Antoine Fritsch et Thierry Coste : que retenez-vous de ces 30 ans ?
A.F. On a fait éditer deux bouquins sur nos 30 ans de créations et de rencontres, où l’on présente les créations les plus iconiques ainsi que les personnes que l’on a rencontrées pendant cette période et qui se sont exprimées sur l’agence. La première chose qui nous marque, c’est que tout est passé tellement vite !
T.C. Quand on parcourt le carnet de rencontres, on s’aperçoit qu’on dépasse toujours le projet pour s’intéresser à l’expérience qu’ont permise ces rencontres. Les produits c’est bien, le progrès aussi, mais ce que l’on retient surtout c’est le plaisir. Et on a eu des projets plaisir grâce aux femmes et aux hommes que l’on a rencontrés. L’exercice a prouvé que l’on se remémorait surtout les gens et pas les projets : collaborateurs, clients, stagiaires, partenaires. Quand l’on songe que l’on a vu passer 90 stagiaires en 30 ans ! Tout cela est très touchant, car l’important c’est ce que l’on vit avec les gens.

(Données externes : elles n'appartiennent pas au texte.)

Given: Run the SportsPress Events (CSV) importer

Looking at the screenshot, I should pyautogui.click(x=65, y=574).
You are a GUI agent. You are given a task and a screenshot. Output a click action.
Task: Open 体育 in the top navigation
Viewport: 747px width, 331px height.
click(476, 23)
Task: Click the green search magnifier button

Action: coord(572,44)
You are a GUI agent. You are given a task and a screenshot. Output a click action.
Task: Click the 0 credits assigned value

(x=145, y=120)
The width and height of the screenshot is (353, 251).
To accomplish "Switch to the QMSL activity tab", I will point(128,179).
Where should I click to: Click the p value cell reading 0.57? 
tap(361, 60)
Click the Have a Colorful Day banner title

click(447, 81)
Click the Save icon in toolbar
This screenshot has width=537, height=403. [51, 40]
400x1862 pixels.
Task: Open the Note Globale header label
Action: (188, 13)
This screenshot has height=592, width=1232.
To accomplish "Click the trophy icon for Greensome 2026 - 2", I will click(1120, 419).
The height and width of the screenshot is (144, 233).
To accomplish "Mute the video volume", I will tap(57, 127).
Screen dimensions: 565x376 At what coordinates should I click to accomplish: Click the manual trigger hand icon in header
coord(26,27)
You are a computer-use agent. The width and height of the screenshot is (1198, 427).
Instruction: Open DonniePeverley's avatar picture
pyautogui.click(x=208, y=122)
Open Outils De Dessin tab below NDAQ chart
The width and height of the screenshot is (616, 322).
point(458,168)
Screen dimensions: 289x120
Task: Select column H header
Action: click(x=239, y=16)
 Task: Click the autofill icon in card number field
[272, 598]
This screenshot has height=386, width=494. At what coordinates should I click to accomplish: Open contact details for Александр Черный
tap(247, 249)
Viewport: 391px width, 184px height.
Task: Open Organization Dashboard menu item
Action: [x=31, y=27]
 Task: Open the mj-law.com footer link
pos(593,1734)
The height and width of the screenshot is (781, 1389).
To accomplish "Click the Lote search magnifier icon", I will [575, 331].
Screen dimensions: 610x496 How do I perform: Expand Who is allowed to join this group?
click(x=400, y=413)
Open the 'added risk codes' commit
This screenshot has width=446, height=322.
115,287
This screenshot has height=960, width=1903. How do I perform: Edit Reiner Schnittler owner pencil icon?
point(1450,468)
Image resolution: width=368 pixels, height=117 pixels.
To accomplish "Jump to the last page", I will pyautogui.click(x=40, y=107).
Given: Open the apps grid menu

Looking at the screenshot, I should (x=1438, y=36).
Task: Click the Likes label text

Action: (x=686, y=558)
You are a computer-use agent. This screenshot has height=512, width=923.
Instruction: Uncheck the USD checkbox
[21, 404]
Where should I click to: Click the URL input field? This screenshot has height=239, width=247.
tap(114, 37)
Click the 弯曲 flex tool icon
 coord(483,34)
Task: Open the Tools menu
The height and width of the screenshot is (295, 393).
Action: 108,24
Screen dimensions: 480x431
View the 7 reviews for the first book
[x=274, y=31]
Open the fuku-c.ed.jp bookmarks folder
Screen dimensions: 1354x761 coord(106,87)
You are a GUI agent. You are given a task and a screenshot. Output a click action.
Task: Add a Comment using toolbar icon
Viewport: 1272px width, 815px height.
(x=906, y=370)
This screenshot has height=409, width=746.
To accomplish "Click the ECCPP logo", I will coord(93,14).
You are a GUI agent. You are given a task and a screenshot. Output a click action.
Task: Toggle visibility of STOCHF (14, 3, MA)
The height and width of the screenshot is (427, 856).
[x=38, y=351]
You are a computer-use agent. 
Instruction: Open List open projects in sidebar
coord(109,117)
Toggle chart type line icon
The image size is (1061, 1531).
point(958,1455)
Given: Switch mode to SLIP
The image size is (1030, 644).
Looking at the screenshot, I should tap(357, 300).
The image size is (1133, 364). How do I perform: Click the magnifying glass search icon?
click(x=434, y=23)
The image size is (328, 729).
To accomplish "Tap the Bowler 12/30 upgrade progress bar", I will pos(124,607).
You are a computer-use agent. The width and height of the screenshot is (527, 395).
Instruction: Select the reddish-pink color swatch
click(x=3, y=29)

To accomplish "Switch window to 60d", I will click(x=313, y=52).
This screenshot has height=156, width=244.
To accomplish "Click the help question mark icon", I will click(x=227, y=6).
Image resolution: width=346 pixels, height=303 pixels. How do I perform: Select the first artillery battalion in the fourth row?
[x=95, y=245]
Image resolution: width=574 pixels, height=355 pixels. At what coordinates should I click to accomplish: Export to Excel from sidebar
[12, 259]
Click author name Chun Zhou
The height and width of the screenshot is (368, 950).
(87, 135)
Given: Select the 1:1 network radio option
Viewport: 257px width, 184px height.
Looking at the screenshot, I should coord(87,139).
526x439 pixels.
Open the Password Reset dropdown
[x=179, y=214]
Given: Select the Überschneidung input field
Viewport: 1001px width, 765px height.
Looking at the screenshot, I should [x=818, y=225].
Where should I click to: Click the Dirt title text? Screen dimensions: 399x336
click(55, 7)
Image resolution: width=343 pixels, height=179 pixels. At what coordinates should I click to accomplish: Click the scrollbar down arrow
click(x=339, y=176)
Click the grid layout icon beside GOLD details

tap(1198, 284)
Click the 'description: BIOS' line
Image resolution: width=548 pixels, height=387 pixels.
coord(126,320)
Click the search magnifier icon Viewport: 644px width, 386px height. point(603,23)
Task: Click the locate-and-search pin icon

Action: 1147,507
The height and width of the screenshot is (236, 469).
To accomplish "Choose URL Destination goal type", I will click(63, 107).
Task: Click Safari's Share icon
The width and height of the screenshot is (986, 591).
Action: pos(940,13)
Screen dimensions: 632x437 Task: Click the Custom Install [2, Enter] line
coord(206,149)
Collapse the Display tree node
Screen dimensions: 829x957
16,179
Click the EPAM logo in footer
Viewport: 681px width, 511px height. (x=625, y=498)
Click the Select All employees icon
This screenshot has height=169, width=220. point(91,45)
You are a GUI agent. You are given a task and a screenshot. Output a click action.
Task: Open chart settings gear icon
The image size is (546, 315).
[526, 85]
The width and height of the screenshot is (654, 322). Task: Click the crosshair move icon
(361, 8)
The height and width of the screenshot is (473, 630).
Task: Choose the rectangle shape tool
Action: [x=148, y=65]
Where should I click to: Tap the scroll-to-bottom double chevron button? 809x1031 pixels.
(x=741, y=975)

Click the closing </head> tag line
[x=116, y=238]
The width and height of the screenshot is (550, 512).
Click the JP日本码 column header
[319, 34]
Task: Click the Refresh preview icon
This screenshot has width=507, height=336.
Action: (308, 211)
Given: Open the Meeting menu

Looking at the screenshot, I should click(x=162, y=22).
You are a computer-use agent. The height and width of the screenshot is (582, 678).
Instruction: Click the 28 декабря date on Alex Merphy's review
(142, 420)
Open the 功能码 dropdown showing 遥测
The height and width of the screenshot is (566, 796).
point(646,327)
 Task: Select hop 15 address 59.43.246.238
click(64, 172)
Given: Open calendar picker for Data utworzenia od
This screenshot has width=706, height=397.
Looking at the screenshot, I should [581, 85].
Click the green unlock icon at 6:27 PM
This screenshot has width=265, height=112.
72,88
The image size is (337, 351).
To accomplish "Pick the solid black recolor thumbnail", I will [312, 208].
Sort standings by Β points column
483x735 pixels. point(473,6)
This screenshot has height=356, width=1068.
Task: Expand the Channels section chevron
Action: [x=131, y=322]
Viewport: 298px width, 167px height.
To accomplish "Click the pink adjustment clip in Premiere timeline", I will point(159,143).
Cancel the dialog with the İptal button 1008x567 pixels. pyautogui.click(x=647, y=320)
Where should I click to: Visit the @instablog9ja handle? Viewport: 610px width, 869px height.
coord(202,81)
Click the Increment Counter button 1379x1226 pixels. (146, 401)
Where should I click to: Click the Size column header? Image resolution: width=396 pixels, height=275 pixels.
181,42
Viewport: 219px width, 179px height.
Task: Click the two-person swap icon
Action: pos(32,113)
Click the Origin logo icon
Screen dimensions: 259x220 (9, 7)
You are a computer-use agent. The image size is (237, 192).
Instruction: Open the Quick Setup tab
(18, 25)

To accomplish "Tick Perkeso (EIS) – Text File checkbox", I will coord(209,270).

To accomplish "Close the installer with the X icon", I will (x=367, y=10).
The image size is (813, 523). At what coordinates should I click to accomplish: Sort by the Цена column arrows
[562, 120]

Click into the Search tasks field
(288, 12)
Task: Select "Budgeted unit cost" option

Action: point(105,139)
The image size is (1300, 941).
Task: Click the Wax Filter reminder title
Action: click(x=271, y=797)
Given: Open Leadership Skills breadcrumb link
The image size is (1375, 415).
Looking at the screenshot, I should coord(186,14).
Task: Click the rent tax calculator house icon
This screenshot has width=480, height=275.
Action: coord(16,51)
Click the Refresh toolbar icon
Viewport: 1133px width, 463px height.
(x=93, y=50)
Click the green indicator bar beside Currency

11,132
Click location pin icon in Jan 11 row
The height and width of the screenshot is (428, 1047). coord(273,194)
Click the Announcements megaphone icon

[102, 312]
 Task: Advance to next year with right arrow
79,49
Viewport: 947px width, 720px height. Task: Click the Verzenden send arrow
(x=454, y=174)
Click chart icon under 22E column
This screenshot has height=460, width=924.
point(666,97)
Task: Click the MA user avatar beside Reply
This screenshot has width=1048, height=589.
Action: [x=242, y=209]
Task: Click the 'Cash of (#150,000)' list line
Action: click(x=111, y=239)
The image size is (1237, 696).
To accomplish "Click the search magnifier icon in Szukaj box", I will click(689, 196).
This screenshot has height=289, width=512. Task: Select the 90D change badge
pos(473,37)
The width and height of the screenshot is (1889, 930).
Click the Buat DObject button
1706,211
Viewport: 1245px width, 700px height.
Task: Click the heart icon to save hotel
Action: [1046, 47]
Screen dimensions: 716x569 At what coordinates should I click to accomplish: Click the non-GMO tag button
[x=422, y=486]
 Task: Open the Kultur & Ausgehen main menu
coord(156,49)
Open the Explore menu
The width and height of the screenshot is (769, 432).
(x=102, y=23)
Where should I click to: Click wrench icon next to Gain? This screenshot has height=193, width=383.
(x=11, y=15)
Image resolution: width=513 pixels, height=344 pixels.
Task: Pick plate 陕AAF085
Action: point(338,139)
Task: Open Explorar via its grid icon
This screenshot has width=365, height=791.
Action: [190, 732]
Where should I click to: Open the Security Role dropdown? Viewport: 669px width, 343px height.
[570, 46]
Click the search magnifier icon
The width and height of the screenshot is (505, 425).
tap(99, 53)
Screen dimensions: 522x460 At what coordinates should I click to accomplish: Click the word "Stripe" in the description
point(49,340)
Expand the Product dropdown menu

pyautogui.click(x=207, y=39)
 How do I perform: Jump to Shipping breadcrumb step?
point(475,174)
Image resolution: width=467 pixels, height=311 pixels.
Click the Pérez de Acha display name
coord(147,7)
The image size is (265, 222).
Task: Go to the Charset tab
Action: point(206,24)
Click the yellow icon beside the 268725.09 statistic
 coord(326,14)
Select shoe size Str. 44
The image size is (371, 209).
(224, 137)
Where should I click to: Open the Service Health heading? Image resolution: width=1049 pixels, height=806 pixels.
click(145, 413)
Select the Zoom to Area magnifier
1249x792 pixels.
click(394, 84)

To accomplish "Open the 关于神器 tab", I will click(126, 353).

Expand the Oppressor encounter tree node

Quelles sont les évolutions majeures que vous avez constatées durant ces 30 années ?
A.F. Le sillage évolue. On a démarré avec le début des ordinateurs pour le graphisme, on a commencé avec la table à dessin et des maquettes faites à la main. Aujourd’hui, on est sur du numérique – 3D, impression 3D, vidéo. La réalité technique fait que l’on va plus loin, plus vite. On peut faire davantage d’expérimentation et de façon beaucoup moins laborieuse. On ne rêve évidemment pas de revenir en arrière, mais on tient beaucoup à conserver notre atelier d’expérimentation et de prototypage, ce qui nous différencie de nombre de studios. Nous disposons de vrais outils pour toucher la matière et ne pas être que dans le virtuel. D’ailleurs, les clients apprécient cela et viennent nous voir parce que nous disposons de cette spécificité, sachant que faire du design produit est difficile et exigeant. Nous, ce que l’on veut, c’est transformer, c’est-à-dire passer d’une idée à une offre produit qui répond à une problématique d’usage forte et qui va rencontrer son public. Le chemin est semé d’embuches et il faut mettre de l’excellence à tous les niveaux, et cela n’a pas changé. Enfin, la connaissance des matériaux et des process est au cœur de la problématique.
T.C. Tout ce temps gagné grâce à la technologie doit être réalloué de façon pertinente et réfléchie à une meilleure prise en compte du facteur humain. Il nous faut mieux ausculter les attentes explicites et implicites des entreprises clientes et des utilisateurs.
A.F. Dans ce cadre, on passe d’ailleurs beaucoup de temps à faire de la cocréation avec nos clients.
T.C. Le temps passé en amont doit être important, et d’autant plus important que la technologie nous fait gagner du temps. Il faut élever le débat sans cesse, car c’est qui qui fait croître la valeur du design.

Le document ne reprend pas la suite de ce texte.